Data items:
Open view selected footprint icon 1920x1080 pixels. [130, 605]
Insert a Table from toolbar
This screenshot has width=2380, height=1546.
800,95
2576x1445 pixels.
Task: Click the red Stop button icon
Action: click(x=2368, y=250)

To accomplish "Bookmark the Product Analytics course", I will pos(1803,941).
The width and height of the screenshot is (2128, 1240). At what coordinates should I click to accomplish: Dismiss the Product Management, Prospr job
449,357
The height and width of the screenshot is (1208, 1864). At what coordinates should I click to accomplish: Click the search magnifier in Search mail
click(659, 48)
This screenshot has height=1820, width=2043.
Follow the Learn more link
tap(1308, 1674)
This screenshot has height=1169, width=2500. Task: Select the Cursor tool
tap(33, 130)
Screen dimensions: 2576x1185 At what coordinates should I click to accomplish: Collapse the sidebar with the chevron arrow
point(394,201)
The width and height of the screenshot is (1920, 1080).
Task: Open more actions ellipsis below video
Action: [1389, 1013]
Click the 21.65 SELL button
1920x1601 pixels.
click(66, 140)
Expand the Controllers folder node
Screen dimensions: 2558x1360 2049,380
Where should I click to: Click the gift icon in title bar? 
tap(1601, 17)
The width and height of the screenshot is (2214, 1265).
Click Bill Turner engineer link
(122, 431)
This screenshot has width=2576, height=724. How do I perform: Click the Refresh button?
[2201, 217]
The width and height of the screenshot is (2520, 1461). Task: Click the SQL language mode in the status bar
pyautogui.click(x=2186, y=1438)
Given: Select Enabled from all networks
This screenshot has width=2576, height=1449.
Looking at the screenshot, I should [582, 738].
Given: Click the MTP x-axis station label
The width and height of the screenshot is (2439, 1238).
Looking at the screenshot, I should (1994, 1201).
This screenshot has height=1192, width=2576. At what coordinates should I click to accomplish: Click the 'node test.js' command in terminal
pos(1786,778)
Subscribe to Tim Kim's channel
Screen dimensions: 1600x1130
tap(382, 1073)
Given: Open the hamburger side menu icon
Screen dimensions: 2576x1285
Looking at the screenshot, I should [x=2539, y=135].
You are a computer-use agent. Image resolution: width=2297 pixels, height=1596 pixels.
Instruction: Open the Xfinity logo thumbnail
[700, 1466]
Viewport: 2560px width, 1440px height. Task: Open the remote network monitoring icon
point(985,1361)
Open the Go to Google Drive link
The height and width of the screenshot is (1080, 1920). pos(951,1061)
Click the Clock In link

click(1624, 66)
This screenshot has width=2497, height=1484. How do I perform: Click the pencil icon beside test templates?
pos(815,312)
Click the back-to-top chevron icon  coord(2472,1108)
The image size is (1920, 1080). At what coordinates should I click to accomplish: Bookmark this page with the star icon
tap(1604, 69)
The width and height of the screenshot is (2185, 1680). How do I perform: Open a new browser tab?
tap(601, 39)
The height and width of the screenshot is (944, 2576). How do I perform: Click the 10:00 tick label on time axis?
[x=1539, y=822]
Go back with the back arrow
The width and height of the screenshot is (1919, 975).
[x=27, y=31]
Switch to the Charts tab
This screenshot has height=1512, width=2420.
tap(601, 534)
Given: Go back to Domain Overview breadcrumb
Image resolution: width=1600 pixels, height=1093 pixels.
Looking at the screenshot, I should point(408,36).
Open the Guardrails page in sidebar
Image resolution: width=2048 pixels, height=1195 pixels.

**PROBLEM TO WORK ON**
The records need to be copied exactly, with no line left out.

**WRITTEN SOLUTION**
Open view selected footprint icon 1920x1080 pixels. [130, 605]
Insert a Table from toolbar
This screenshot has width=2380, height=1546.
800,95
2576x1445 pixels.
Task: Click the red Stop button icon
Action: click(x=2368, y=250)

To accomplish "Bookmark the Product Analytics course", I will pos(1803,941).
The width and height of the screenshot is (2128, 1240). At what coordinates should I click to accomplish: Dismiss the Product Management, Prospr job
449,357
The height and width of the screenshot is (1208, 1864). At what coordinates should I click to accomplish: Click the search magnifier in Search mail
click(659, 48)
This screenshot has height=1820, width=2043.
Follow the Learn more link
tap(1308, 1674)
This screenshot has height=1169, width=2500. Task: Select the Cursor tool
tap(33, 130)
Screen dimensions: 2576x1185 At what coordinates should I click to accomplish: Collapse the sidebar with the chevron arrow
point(394,201)
The width and height of the screenshot is (1920, 1080).
Task: Open more actions ellipsis below video
Action: [1389, 1013]
Click the 21.65 SELL button
1920x1601 pixels.
click(66, 140)
Expand the Controllers folder node
Screen dimensions: 2558x1360 2049,380
Where should I click to: Click the gift icon in title bar? 
tap(1601, 17)
The width and height of the screenshot is (2214, 1265).
Click Bill Turner engineer link
(122, 431)
This screenshot has width=2576, height=724. How do I perform: Click the Refresh button?
[2201, 217]
The width and height of the screenshot is (2520, 1461). Task: Click the SQL language mode in the status bar
pyautogui.click(x=2186, y=1438)
Given: Select Enabled from all networks
This screenshot has width=2576, height=1449.
Looking at the screenshot, I should [582, 738].
Given: Click the MTP x-axis station label
The width and height of the screenshot is (2439, 1238).
Looking at the screenshot, I should (1994, 1201).
This screenshot has height=1192, width=2576. At what coordinates should I click to accomplish: Click the 'node test.js' command in terminal
pos(1786,778)
Subscribe to Tim Kim's channel
Screen dimensions: 1600x1130
tap(382, 1073)
Given: Open the hamburger side menu icon
Screen dimensions: 2576x1285
Looking at the screenshot, I should [x=2539, y=135].
You are a computer-use agent. Image resolution: width=2297 pixels, height=1596 pixels.
Instruction: Open the Xfinity logo thumbnail
[700, 1466]
Viewport: 2560px width, 1440px height. Task: Open the remote network monitoring icon
point(985,1361)
Open the Go to Google Drive link
The height and width of the screenshot is (1080, 1920). pos(951,1061)
Click the Clock In link

click(1624, 66)
This screenshot has width=2497, height=1484. How do I perform: Click the pencil icon beside test templates?
pos(815,312)
Click the back-to-top chevron icon  coord(2472,1108)
The image size is (1920, 1080). At what coordinates should I click to accomplish: Bookmark this page with the star icon
tap(1604, 69)
The width and height of the screenshot is (2185, 1680). How do I perform: Open a new browser tab?
tap(601, 39)
The height and width of the screenshot is (944, 2576). How do I perform: Click the 10:00 tick label on time axis?
[x=1539, y=822]
Go back with the back arrow
The width and height of the screenshot is (1919, 975).
[x=27, y=31]
Switch to the Charts tab
This screenshot has height=1512, width=2420.
tap(601, 534)
Given: Go back to Domain Overview breadcrumb
Image resolution: width=1600 pixels, height=1093 pixels.
Looking at the screenshot, I should point(408,36).
Open the Guardrails page in sidebar
Image resolution: width=2048 pixels, height=1195 pixels.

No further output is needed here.